Cependant, des mesures doivent être appliquées, selon Sylvie Bessonnat, directrice de relations clients chez Ekidom. Et ce, malgré le fait qu'elle dorme dans une voiture depuis 14 mois. "Nous avons besoin, pour tout logement social, de pièces réglementaires : une pièce d'identité et un avis d'imposition. Et s'il n'y a pas d'avis d'imposition, cela peut être des justificatifs de ressources (minimas sociaux ou autres) des huit derniers mois."
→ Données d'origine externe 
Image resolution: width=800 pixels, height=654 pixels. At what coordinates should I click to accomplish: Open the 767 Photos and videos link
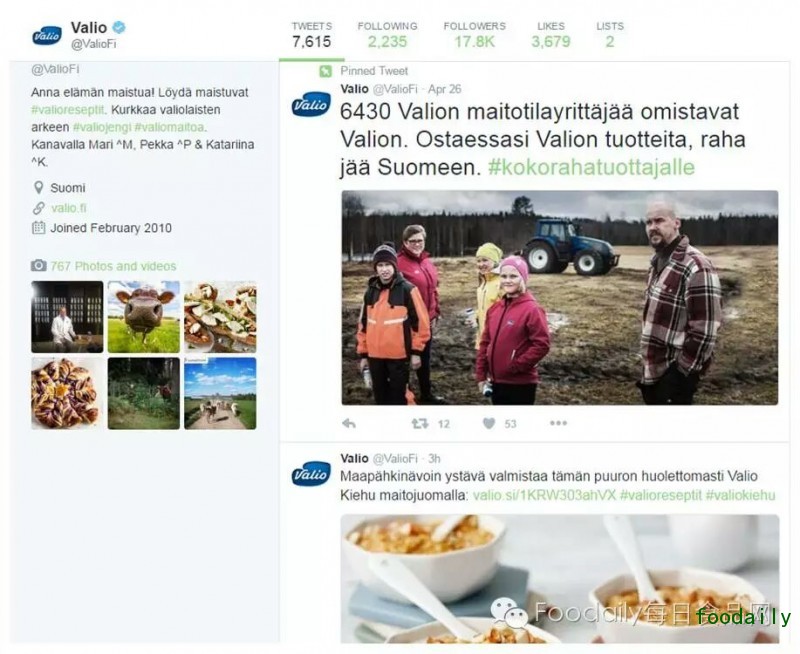113,266
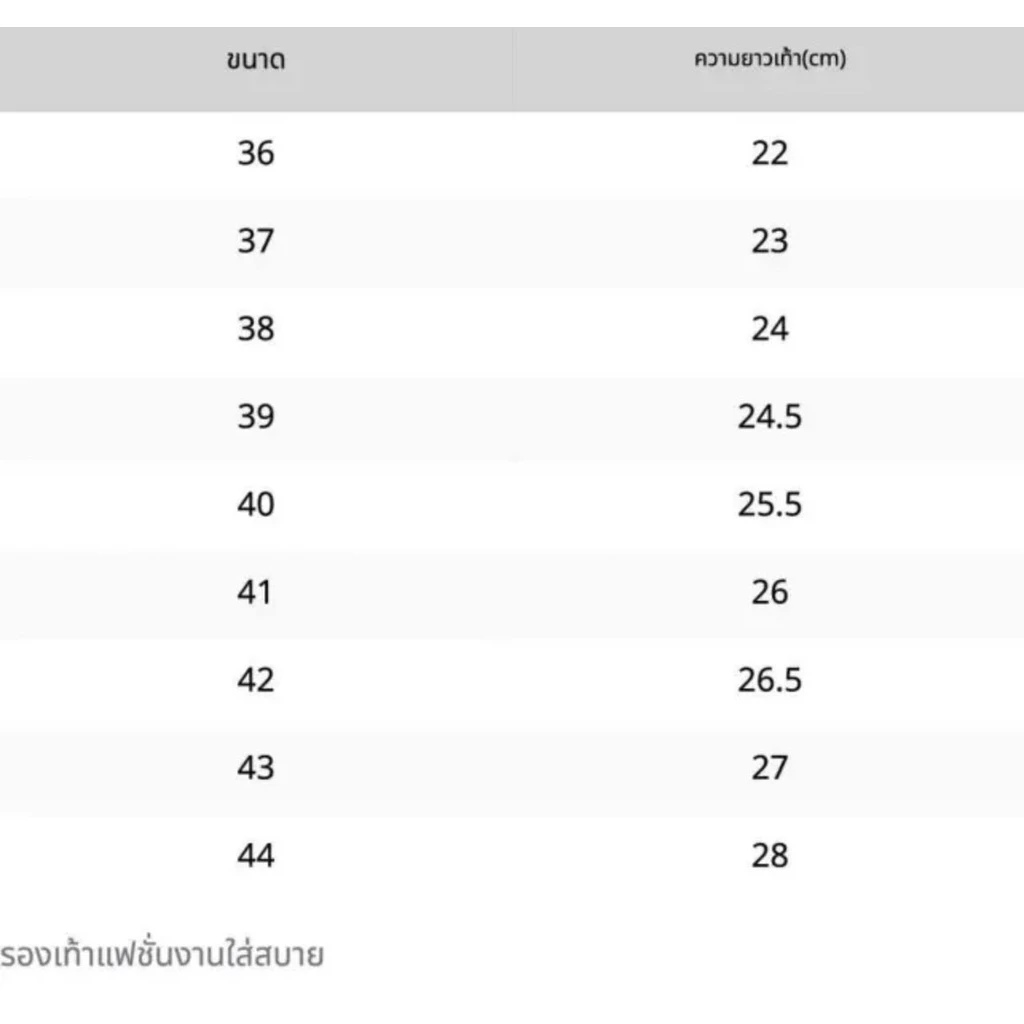Image resolution: width=1024 pixels, height=1024 pixels.
Task: Click the foot length value 26.5
Action: (770, 680)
Selon Sylvie Bessonnat, les documents fournis par Vanessa et ses accompagnateurs ont mis du temps à arriver pour finaliser son dossier. "Nous demandons ces pièces depuis novembre dernier. Si nous ne les avons pas, nous n'avons pas le droit de passer en Commission d'attribution de logement (organisme d'état qui a pour mission d’attribuer un logement, ndlr). Nous avons reçu ces justificatifs il y a cinq jours seulement : on attendait cela pour l'inscrire en Commission d'attribution de logement la plus proche, qui a lieu le 6 juin prochain, afin qu'elle ait un logement. Le dossier est en train d'être finalisée. Le courrier va lui être envoyé le lendemain, et une date d'entrée des lieux et de signature du bail sera fixée. J'espère qu'elle va l'accepter, car si elle ne l'accepte pas, elle sera déboutée."

Selon Ekidom, Vanessa Joseph a refusé plusieurs logements, parce qu'elle ne souhaite pas avoir d'accompagnement. "Elle a été plusieurs semaines dans un hôtel : elle l'a accepté parce que ce n'était pas dans une structure comme les CHRS, Centre d'hébergement et de réinsertion sociale", précise Sylvie Bessonnat. Ce que la guadeloupéenne réfute : "jamais, on ne m'a proposée de logements", indique-t-elle.

Vanessa Joseph devrait voir le bout du tunnel de cet enfer quotidien depuis plus d'un an, si elle accepte le logement qui va lui être proposé.